Im Zentrum: Nachhaltigkeitsanalysen
„Der Studiengang unterscheidet sich von einem klassischen agrarwissenschaftlichen Studiengang“, erklärt Professor Dr. Florian Wichern, Dekan des Fachbereichs Life Sciences der Hochschule Rhein-Waal.
„Der Schwerpunkt liegt bei der Methodik der Nachhaltigkeitsanalyse.

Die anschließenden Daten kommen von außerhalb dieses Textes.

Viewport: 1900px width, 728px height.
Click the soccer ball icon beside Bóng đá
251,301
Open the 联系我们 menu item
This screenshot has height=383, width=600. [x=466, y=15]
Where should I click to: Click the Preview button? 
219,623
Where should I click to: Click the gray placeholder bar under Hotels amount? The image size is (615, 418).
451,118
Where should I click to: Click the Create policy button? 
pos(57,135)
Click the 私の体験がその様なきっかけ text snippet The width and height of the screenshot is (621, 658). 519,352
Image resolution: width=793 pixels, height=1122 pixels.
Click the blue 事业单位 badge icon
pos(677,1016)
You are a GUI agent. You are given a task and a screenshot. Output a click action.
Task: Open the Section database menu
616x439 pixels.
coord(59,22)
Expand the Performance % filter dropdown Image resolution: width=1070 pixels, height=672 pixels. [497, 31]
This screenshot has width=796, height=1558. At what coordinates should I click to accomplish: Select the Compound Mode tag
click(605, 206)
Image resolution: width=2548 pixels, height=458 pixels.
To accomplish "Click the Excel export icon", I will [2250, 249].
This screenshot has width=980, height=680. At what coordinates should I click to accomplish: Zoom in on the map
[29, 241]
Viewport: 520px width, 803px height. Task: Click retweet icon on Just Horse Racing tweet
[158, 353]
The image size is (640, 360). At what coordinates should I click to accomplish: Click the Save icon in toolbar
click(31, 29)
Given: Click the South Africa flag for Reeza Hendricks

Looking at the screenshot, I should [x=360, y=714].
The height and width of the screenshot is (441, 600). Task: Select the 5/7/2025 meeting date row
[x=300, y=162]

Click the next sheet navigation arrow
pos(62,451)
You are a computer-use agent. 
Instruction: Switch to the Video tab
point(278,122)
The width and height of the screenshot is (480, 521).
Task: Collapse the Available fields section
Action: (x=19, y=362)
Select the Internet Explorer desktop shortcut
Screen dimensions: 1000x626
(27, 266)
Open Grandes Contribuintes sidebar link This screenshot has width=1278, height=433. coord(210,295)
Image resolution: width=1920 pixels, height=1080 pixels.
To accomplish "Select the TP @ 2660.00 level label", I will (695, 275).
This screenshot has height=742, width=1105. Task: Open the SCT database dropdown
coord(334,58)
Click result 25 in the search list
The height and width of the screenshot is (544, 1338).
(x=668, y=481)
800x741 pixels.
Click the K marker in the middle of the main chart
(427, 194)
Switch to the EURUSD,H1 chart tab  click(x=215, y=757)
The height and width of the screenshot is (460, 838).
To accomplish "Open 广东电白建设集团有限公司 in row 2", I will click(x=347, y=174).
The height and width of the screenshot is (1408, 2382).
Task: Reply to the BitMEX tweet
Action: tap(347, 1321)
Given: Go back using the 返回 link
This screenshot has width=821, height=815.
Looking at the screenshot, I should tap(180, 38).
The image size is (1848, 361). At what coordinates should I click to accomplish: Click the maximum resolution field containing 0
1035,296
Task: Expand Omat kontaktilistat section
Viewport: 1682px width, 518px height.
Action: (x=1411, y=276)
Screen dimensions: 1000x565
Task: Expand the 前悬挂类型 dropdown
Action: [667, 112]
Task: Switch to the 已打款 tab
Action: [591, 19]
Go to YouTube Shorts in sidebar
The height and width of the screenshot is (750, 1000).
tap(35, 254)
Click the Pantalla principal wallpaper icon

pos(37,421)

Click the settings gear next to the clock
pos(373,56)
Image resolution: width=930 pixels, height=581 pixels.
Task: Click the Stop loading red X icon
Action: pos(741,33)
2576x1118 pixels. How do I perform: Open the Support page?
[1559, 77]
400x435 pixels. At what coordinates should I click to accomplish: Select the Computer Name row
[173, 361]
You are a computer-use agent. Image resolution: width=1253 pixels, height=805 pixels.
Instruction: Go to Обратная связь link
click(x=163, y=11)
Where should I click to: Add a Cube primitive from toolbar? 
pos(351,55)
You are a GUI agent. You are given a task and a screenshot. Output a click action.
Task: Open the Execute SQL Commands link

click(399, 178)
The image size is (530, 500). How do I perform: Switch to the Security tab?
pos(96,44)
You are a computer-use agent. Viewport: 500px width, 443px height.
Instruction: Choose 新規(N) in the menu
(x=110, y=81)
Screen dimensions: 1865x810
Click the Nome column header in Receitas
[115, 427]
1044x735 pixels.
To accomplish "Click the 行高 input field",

Dabei wird die gesamte Wertschöpfungskette in den Blick genommen, wobei der Schwerpunkt auf dem Bereich Produktion liegt.“ Die Wertschöpfungskette in der Landwirtschaft reicht von der Herstellung und Zulieferung von Landmaschinen, Dünge- und Pflanzenschutzmitteln bis hin zur Verarbeitung und Vermarktung von Lebensmitteln. Kira Schoop hat bereits praktische Einblicke bekommen: „Wir haben einige Exkursionen gemacht, etwa zu einem Betrieb, der Landwirtschaftsmeister ausbildet und in eine Kaffeerösterei.“ Dass die Lehrveranstaltungen auf Englisch stattfinden, empfindet die Studentin als keine allzu große Herausforderung. „Da wir eine kleine Gruppe sind, können wir in den Lehrveranstaltungen zwischendurch Fragen stellen, wenn wir Probleme mit den Vokabeln haben.“
Ökologische und ethische Fragen
Die Studierenden werden sich in den nächsten Semestern beispielsweise damit beschäftigen, wie die landwirtschaftliche Produktion so gestaltet werden kann, dass der Bodenzerstörung und dem Verlust der Artenvielfalt Einhalt geboten wird. Der Klimawandel ist ebenfalls ein großes Thema. „Auch bei uns sind die Auswirkungen bereits spürbar. In der Region hat es in diesem Jahr zum Beispiel Extremwetterereignisse wie Starkregen gegeben, wie sie noch nie zuvor aufgetreten sind“, sagt Professor Wichern. Zudem werden sich die Studierenden mit ethischen Fragen beschäftigen. „Die Frage, ob man angesichts des Hungers in der Welt die vorhandenen landwirtschaftlichen Flächen besser für die Nahrungsmittelproduktion nutzt oder für die Erzeugung von Energie, ist eine ethische Frage, die immer mehr Brisanz bekommt.“ Bis zum Ende des vierten Semesters müssen die Studierenden ein dreimonatiges Praktikum absolvieren. „Wir empfehlen längere Praxiszeiten in ein und demselben landwirtschaftlichen oder gartenbaulichen Betrieb“, sagt Professor Wichern. Zudem steht im sechsten Semester wahlweise ein Auslandsaufenthalt oder ein Betriebspraktikum auf dem Studienplan. Absolventen können unter anderem in der Ernährungs- und Genussmittelindustrie, bei Herstellern von Futter-, Dünge und Pflanzenschutzmitteln, bei Verbänden, Behörden oder Beratungsunternehmen arbeiten.